EDWARD WILLIAM DAVEY
6th (Inniskillings) Dragoons
Who died aged 34 on 26th December 1916
Buried in St Riquier British Cemetery, France
When Edward Davey enlisted in 1901 he specified Bergh Apton as his residence. We have no information on where he lived but we know that he was born in Alpington.
We have little information about him other than on his enlistment papers, and a possibility that he was related to the Davey family recorded on the 1901 Census living at Prospect Place in Bergh Apton.
Edward Davey, a long-service Cavalryman, enlisted in the army on 2nd December 1901. His Regiment has the interesting distinction of being that in which Captain Oates served, who died in the Antarctic with Captain Falcon Scott in their unsuccessful 1912 attempt to be first to the South Pole.

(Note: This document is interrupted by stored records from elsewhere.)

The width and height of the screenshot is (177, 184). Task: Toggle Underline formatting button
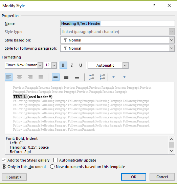81,65
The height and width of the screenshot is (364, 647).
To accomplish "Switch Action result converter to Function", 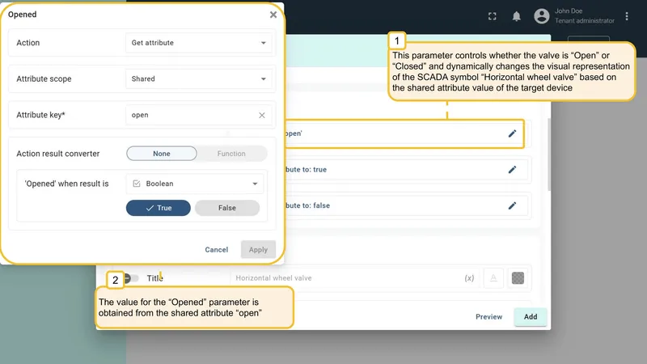I will (x=231, y=154).
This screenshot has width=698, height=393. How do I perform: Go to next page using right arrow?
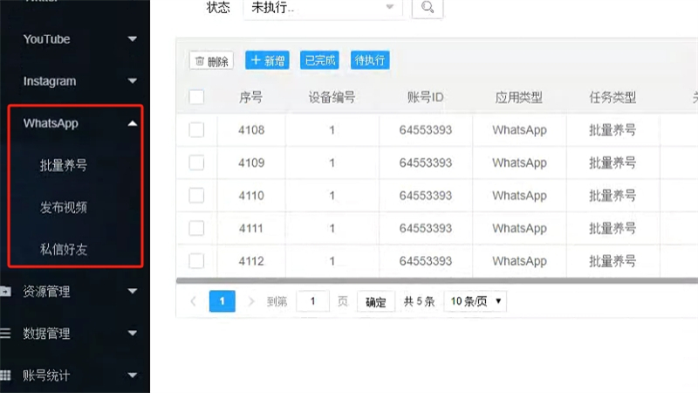point(251,302)
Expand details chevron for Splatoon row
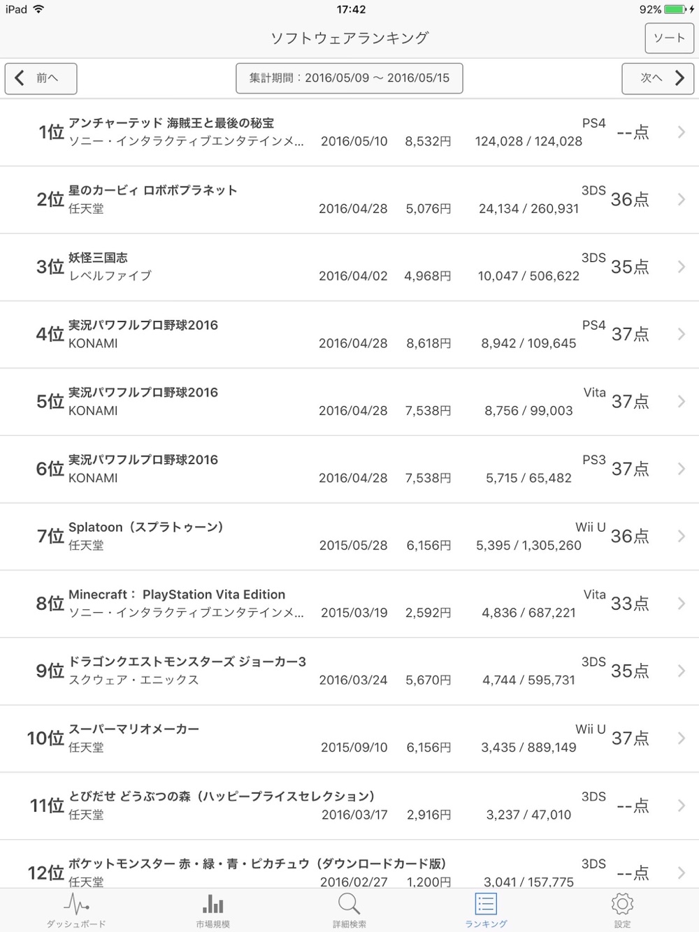This screenshot has width=699, height=932. (682, 536)
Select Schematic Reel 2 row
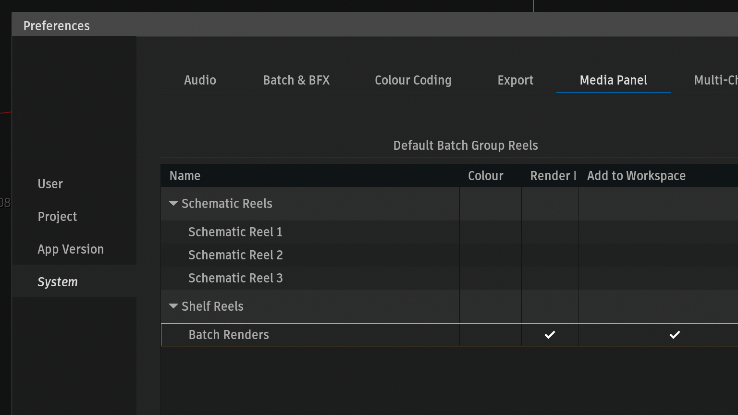 pos(235,255)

Davy is recorded as having died “of burning” without specify the cause. His Army Effects Record adds the word “accidental” to the cause of death. There was no record of fighting at the time of his death (was there, perhaps, an understanding on both sides about it being the Christmas season?) so the probability is high that he died as the result of mishap rather than in active warfare.
He was buried in the Fressenville Military Cemetery but his body and those of the other 29 British soldiers in Fresenville were mpved to the small British military section of the communal cemetery of St Riquier, to the north of Rouen.
More Family Background
In his Will, in his Army records, he nominated Mrs Marion Weeding as his sole heir. We are confident that Mrs Weeding is one and the same person as Marion Clare with whose family Davy was living at the time of the 1891 Census and who married Frederick Weeding in 1904.
We think, further, that Marion’s father Henry Clare was the brother of Isaac Clare (with whom Davy was staying in Overstrand at the time of the 1901 Cenus, and of Davy’s mother.
Thus Marion Clare and Edward Davy were almost certainly first cousins and that accounts for his decision to leave his worldly goods, such as they were, to her.